2. The electronic equipment according to claim 1, wherein the repeaters further comprise:
an audio device operable to provide an audible signal in the form of short and long beeps; and
a flashing visible signal that shows the fire fighter workers the way out of the structure, wherein each repeater is connected by radio with adjacent repeaters of the guide line and with nearby personalized fire fighter units; and wherein each repeater transmits information upstream from the personalized fire fighter units or from other repeaters to the central system unit, and also transmits information downstream from the central system to the personalized fire fighter units, and further act as a voice repeater when the fire fighter worker carries a radio transmitter, and wherein the repeaters further comprise a thermometer whose measurement is sent to the central system.
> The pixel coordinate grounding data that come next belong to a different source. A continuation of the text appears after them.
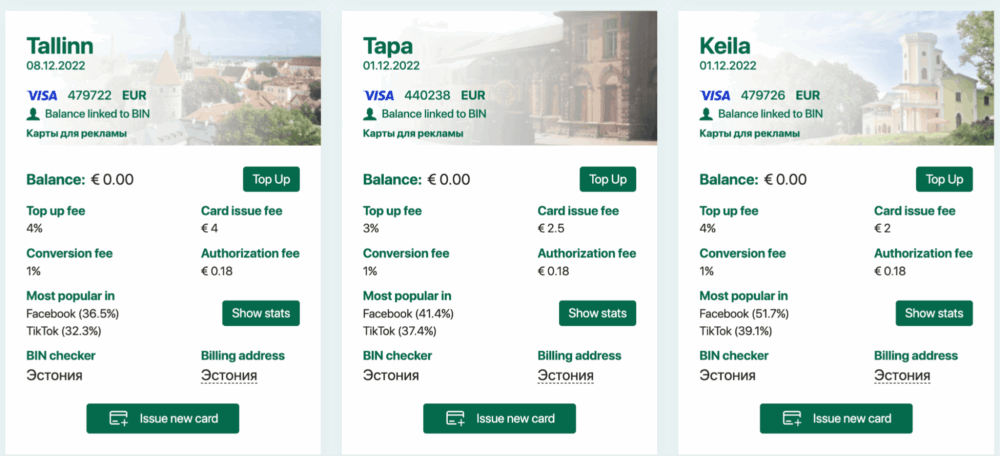
Task: Click the user icon beside Tallinn's Balance linked to BIN
Action: tap(33, 114)
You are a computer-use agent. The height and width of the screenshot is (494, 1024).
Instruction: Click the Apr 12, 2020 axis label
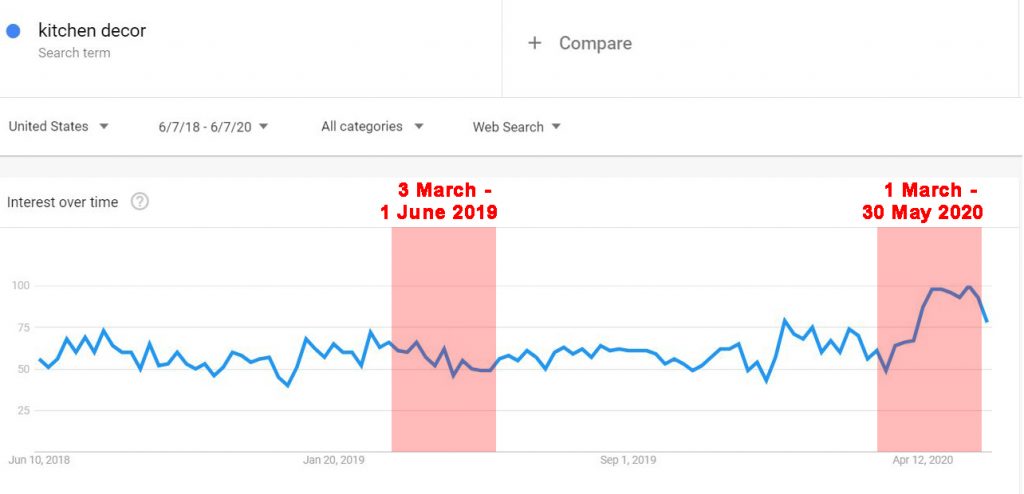(923, 460)
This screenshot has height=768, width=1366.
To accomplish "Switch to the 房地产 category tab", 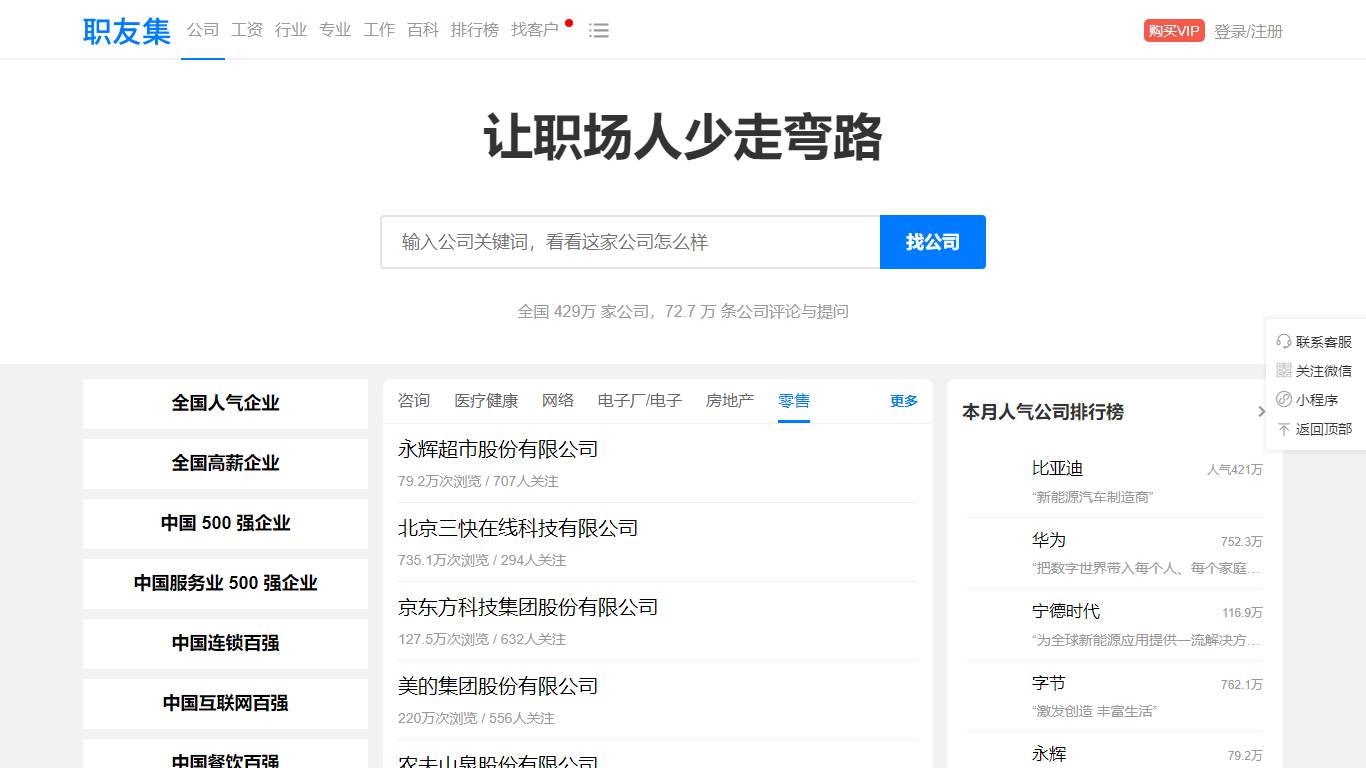I will coord(729,401).
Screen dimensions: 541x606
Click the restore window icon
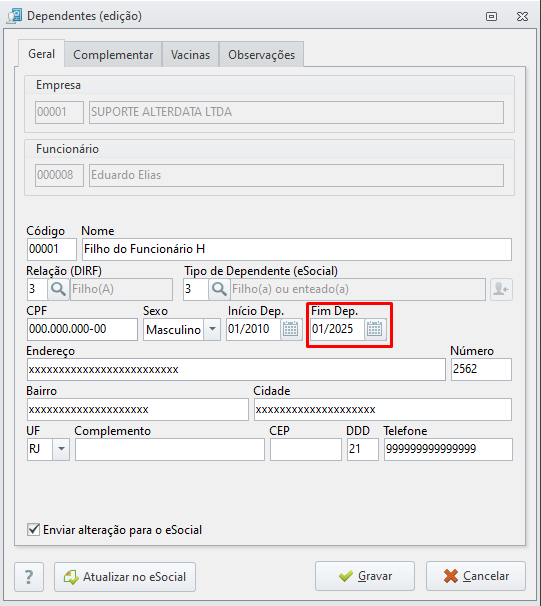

3. The electronic equipment according to claim 1, wherein each personalized fire fighter unit is automatically activated by a motion sensor and that emits, when the motion sensor is activated, a sequence indicating that the fire fighter worker is OK to the central system unit or to the nearest repeater, such that the sequence is then sent to the central system unit; and also emits a second sequence indicating that a fire fighter worker is unconscious when no motion is detected over a certain time; and wherein each personalized fire fighter unit is operable to receive data frames sent by the pressure gauge when the fire fighter is using an autonomous breathing unit and is also operable to send them directly to the central system unit or through the nearest repeater, and also operable to receive warnings from the central system.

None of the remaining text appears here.